Il primo racconto è decisamente quello che mi è piaciuto di meno, diretto da Yoshihiro Nakamura, che dei cinque registi è quello che abbandonerà ben presto l'horror per darsi principalmente alla commedia.
Il racconto della donna ragno nelle premesse poteva essere uno dei miei preferiti perché basato su leggende metropolitane e storie da passaparola (e su queste cose sono come Dylan Dog con gli alieni, "non ci credo ma un po' ci spero"). Lo sviluppo del racconto è carino, eppure arrivati alla svolta finale ho finito per trovarlo privo di mordente, atmosfera e capacità di inquietare; la mazzata finale gliela danno gli effetti speciali, inguardabili, assolutamente inguardabili. La cosa non è perdonabile per via degli scarsi mezzi economici a disposizione anzi l'aver voluto insistere nel mostrare, con simili effetti per di più, così nettamente la creatura è un grosso passo falso, a maggior ragione il regista avrebbe potuto puntare sul non visto e sul fascino misterioso e irrisolto da leggenda metropolitana, cosa che nelle prime fasi del racconto stava funzionando bene.
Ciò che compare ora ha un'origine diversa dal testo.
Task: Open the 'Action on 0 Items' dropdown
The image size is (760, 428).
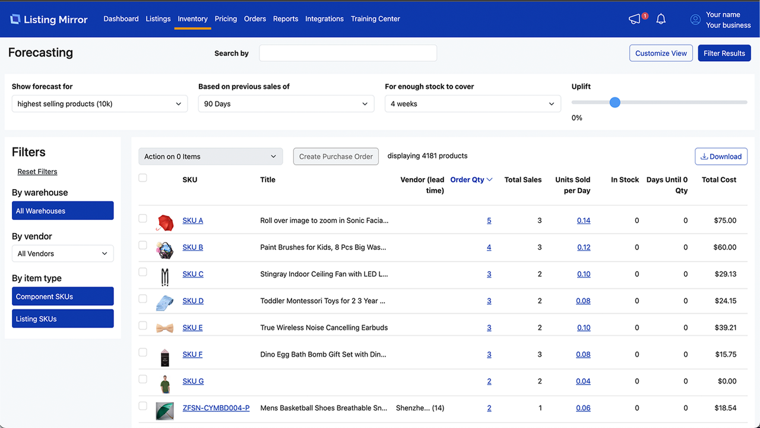Action: pyautogui.click(x=211, y=156)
Nakamura fa molto meglio nella cornice, diretta da lui.
La povertà della messa in scena, e tutto sommato delle regie molto statiche e basilari, oltre che un primo racconto che alla fine mi ha lasciato molto deluso (per non dire che mi ha proprio fatto cacàre) sono compensate dalla mia fascinazione per i film horror antologici e da almeno tre racconti su cinque molto carini nel loro piccolo, soprattutto quello di Ochiai.
Nel complesso, una discreta raccolta di storielle horror giapponesi.